Records pointing to text and elements:
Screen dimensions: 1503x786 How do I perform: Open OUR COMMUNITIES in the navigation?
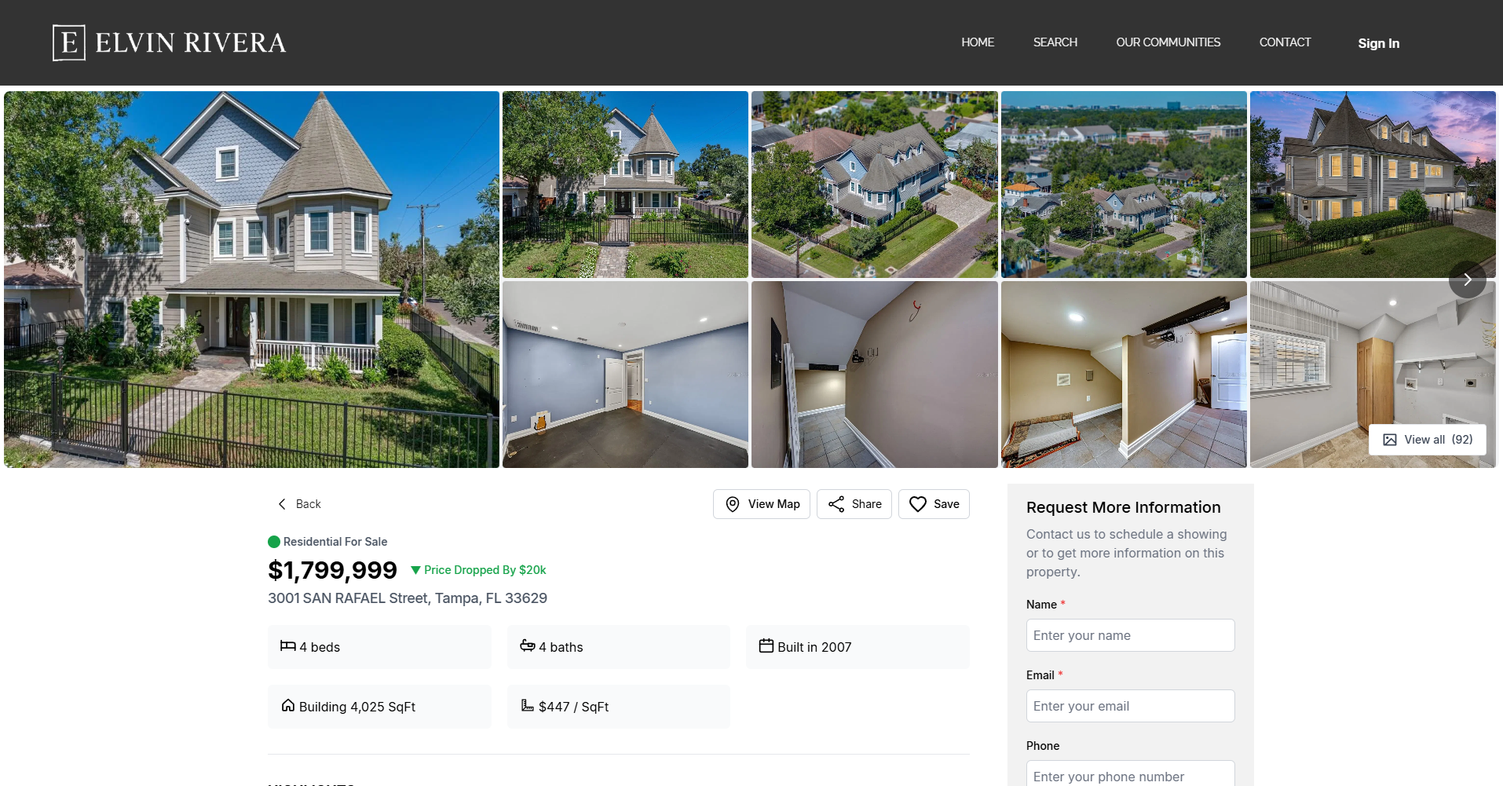click(1168, 42)
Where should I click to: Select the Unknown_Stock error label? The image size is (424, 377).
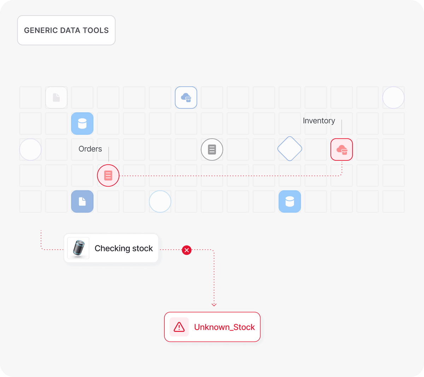coord(224,327)
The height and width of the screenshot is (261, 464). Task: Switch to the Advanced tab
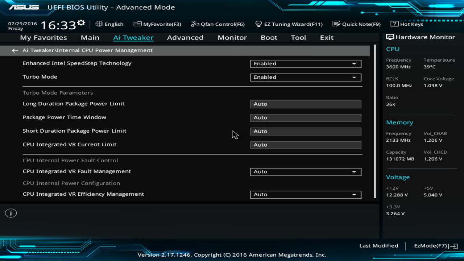point(185,37)
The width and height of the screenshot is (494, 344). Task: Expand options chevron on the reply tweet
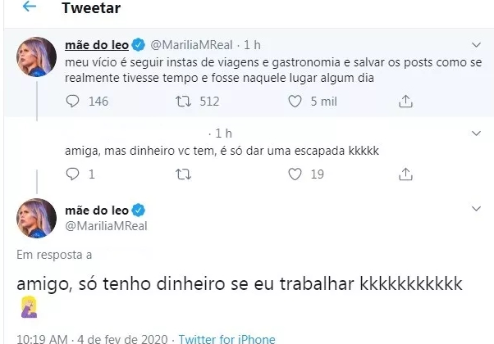(477, 133)
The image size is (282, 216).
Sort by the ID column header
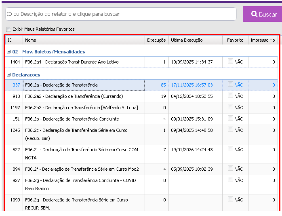click(x=10, y=40)
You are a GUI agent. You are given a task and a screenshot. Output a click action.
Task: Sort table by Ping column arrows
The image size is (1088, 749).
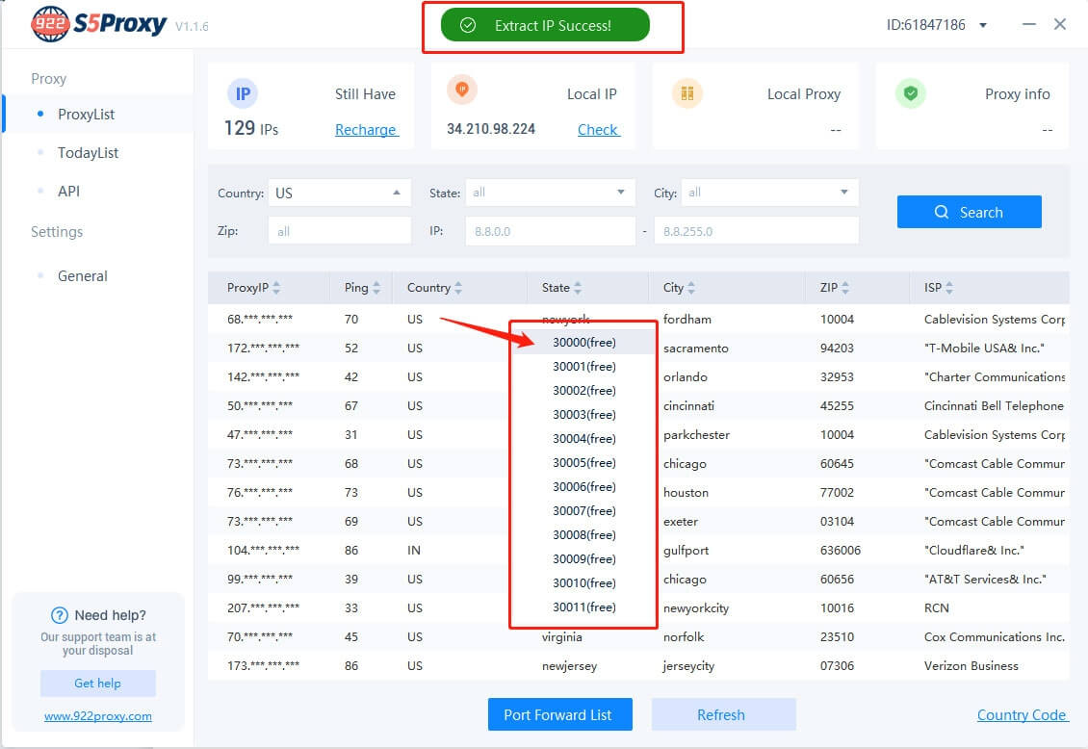(376, 288)
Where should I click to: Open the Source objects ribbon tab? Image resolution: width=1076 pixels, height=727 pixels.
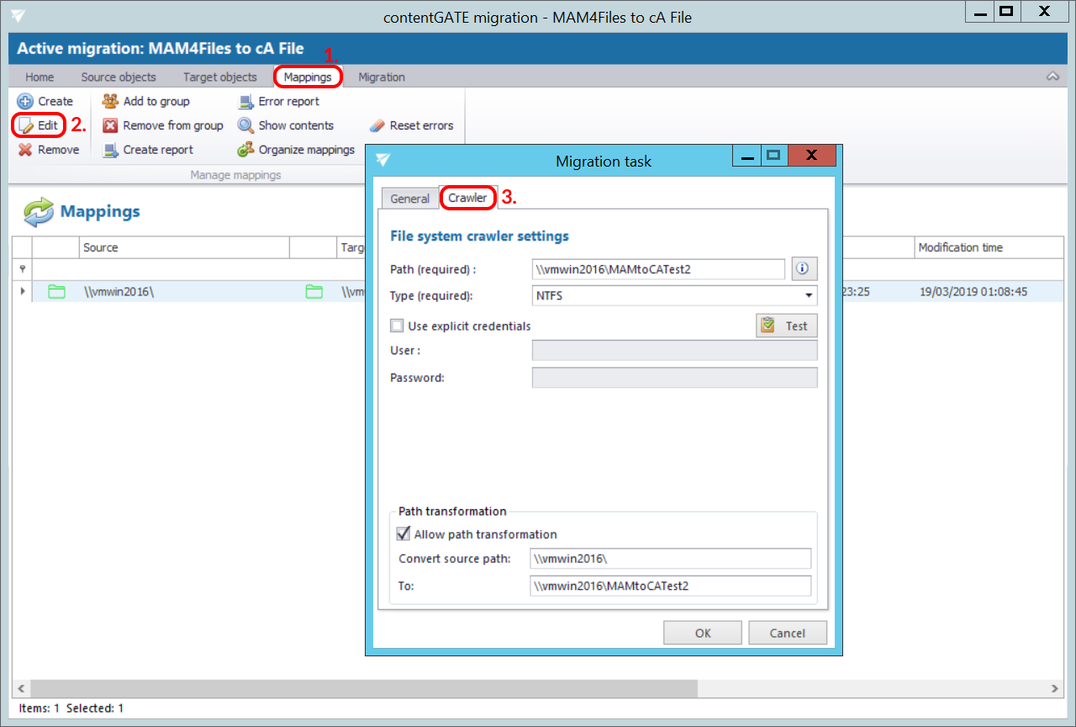[119, 77]
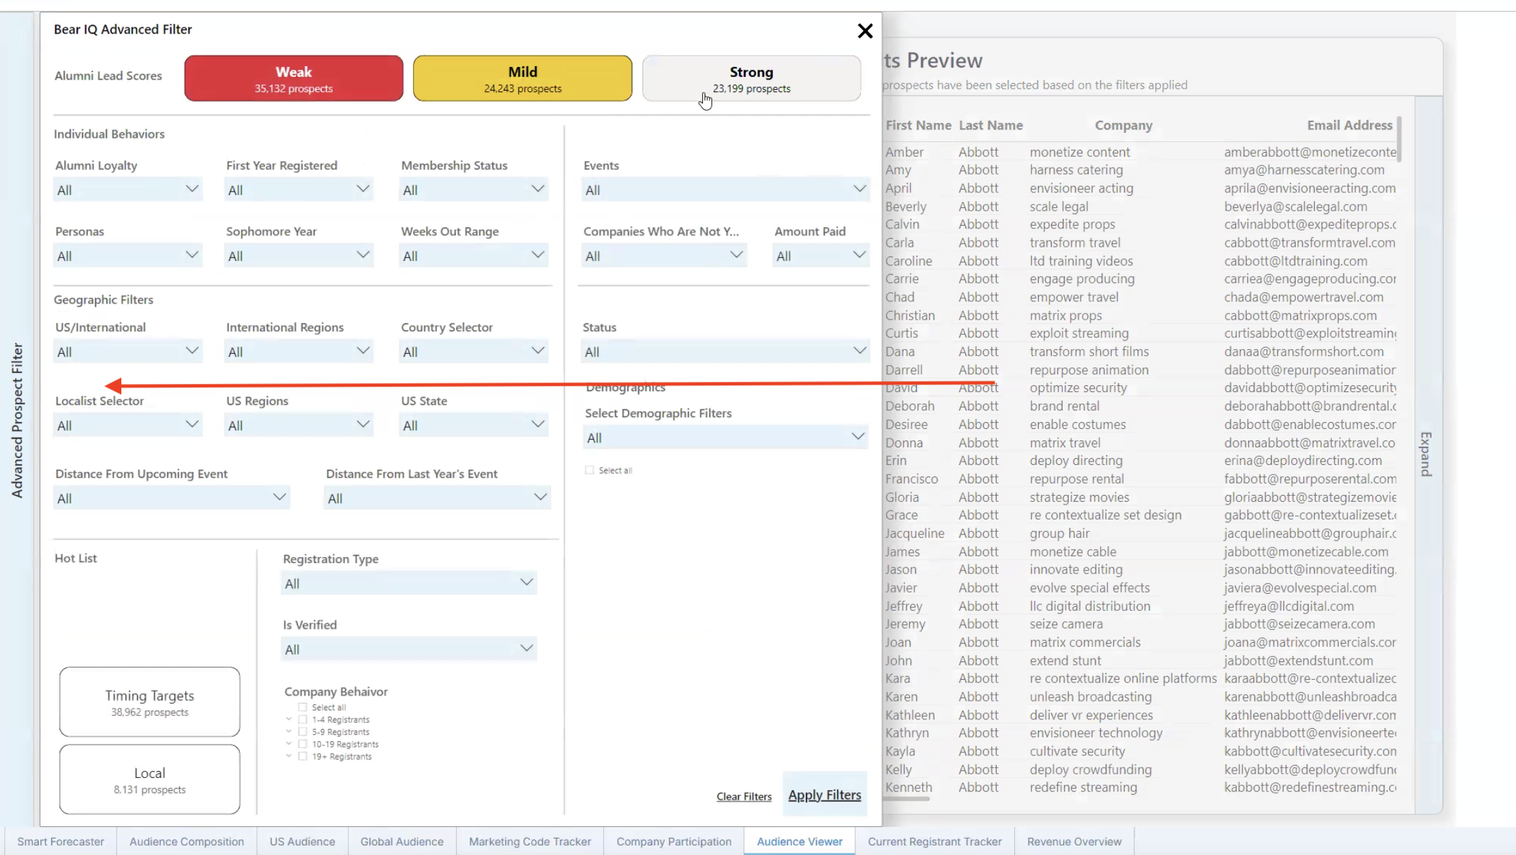Close the Bear IQ Advanced Filter dialog
The height and width of the screenshot is (855, 1516).
point(864,31)
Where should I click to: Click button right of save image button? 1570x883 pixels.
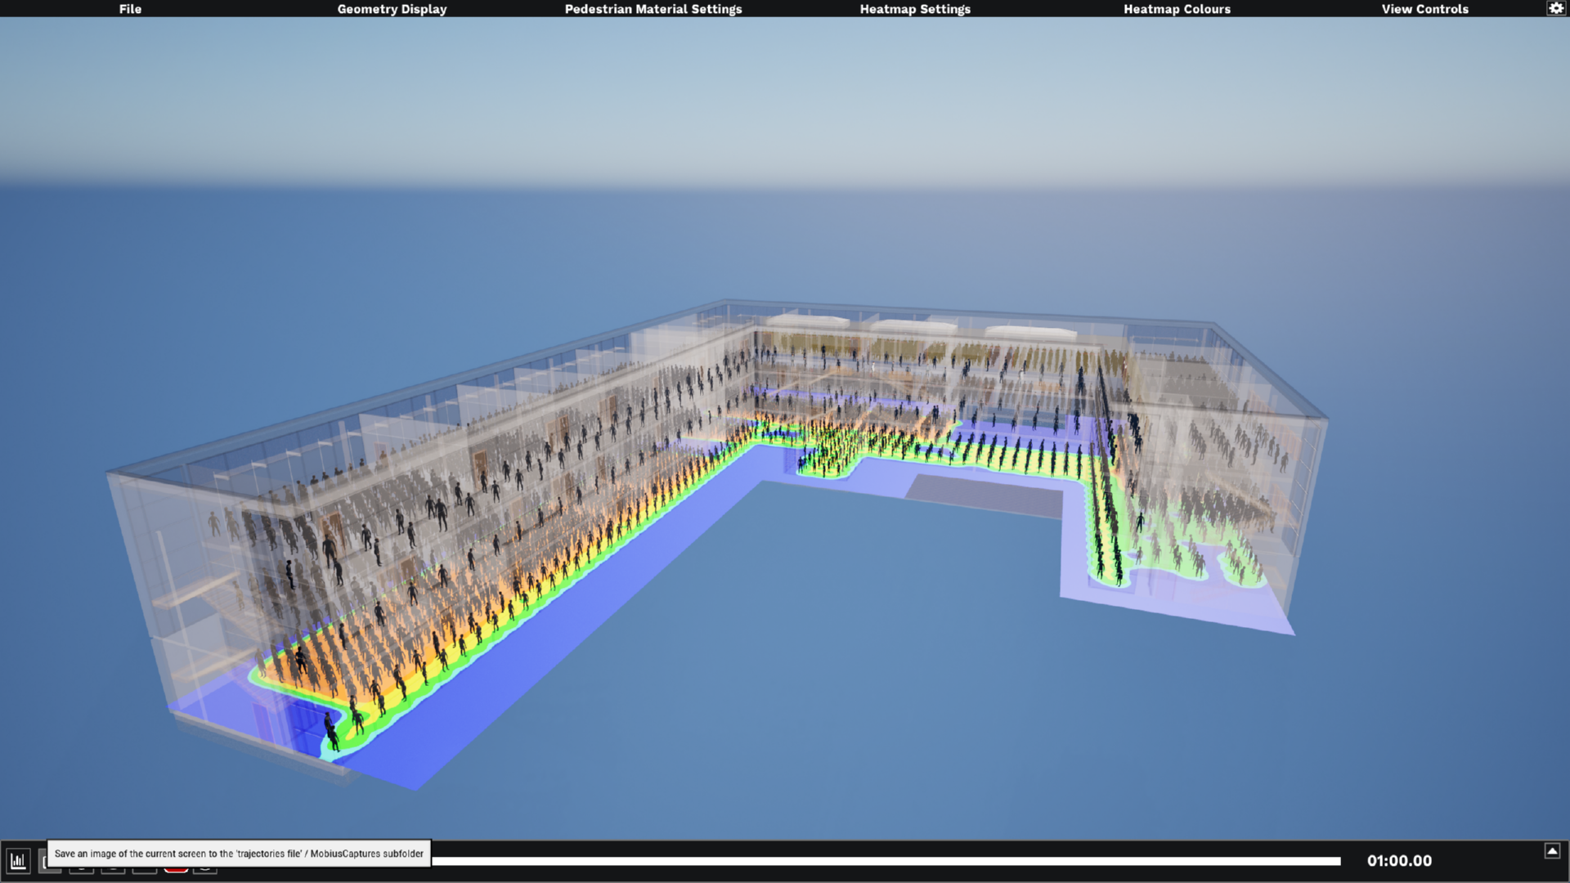pos(81,868)
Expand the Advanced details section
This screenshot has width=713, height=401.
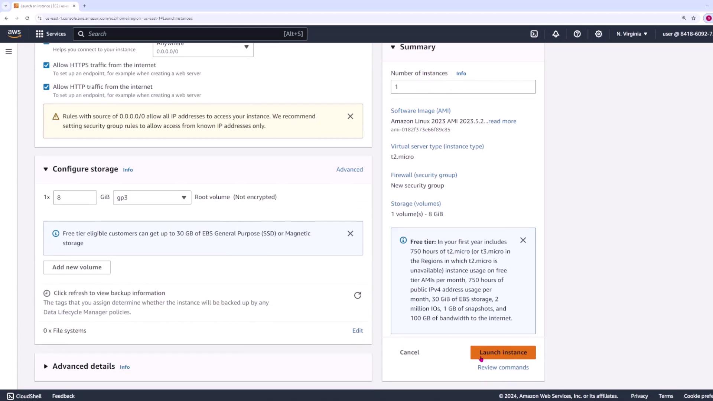tap(46, 366)
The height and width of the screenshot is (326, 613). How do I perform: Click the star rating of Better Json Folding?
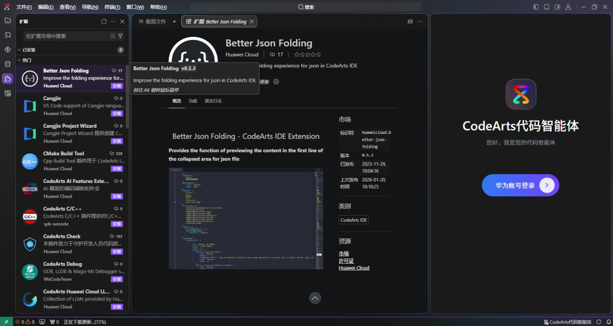308,55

## What you are asked to do
Repeat every one of the records above word for word, leaving out the pictures.

## Exercise answer
Screen dimensions: 1503x786 How do I perform: Open OUR COMMUNITIES in the navigation?
click(1168, 42)
Where should I click to: Select the Unknown_Stock error label? The image size is (424, 377).
coord(224,327)
The height and width of the screenshot is (261, 464). Task: Switch to the Advanced tab
point(185,37)
The width and height of the screenshot is (494, 344). Task: Expand options chevron on the reply tweet
(477, 133)
The image size is (282, 216).
Sort by the ID column header
click(x=10, y=40)
You are a GUI agent. You are given a task and a screenshot. Output a click action.
Task: Sort table by Ping column arrows
The image size is (1088, 749).
(376, 288)
Where should I click to: Open the Source objects ribbon tab? Image resolution: width=1076 pixels, height=727 pixels.
[119, 77]
Close the Bear IQ Advanced Filter dialog
The height and width of the screenshot is (855, 1516).
point(864,31)
Where should I click to: Click button right of save image button? 1570x883 pixels.
pos(81,868)
Expand the Advanced details section
This screenshot has width=713, height=401.
tap(46, 366)
The height and width of the screenshot is (326, 613). How do I perform: Click the star rating of Better Json Folding?
308,55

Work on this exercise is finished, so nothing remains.